(Material supplied begins)
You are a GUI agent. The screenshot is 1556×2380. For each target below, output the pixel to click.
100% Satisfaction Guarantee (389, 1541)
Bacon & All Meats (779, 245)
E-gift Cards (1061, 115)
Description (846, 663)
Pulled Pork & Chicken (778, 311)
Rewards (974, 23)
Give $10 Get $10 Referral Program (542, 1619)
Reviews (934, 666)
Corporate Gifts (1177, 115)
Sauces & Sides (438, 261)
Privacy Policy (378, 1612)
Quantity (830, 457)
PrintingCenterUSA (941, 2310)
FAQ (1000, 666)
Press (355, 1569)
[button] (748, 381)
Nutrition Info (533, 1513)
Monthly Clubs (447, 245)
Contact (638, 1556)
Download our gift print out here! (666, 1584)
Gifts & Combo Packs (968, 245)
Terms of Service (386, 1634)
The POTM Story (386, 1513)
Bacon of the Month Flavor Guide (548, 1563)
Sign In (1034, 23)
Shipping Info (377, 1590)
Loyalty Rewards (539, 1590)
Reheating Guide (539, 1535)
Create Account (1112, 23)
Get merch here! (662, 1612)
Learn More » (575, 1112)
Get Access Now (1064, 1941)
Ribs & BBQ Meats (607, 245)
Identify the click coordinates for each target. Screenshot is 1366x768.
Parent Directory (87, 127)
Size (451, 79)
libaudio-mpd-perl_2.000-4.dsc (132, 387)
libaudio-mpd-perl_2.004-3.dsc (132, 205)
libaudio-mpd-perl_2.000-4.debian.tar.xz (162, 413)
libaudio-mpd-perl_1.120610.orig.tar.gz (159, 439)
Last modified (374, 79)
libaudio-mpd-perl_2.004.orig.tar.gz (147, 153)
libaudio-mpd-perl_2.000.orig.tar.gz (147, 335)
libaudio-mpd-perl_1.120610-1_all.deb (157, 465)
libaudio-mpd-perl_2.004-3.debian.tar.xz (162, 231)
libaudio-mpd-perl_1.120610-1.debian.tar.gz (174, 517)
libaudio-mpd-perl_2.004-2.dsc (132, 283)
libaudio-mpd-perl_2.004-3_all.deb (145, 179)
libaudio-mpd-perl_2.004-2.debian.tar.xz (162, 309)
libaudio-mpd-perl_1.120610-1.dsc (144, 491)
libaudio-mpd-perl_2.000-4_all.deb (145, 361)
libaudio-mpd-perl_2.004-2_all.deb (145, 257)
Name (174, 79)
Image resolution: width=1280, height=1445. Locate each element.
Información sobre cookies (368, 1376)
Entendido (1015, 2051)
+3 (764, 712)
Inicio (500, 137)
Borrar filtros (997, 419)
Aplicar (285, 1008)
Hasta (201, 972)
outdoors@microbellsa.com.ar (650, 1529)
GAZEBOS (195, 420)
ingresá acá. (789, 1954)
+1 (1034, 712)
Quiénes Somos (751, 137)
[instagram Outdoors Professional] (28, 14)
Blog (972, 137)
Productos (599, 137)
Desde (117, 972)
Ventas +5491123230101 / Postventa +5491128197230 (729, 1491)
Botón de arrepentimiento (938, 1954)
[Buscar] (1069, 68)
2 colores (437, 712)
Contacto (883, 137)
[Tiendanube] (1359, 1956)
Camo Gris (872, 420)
(Material supplied ends)
• **Problem details**
In the entries above, count each line holding "Bacon" and report the total and nothing more.

• **The answer**
2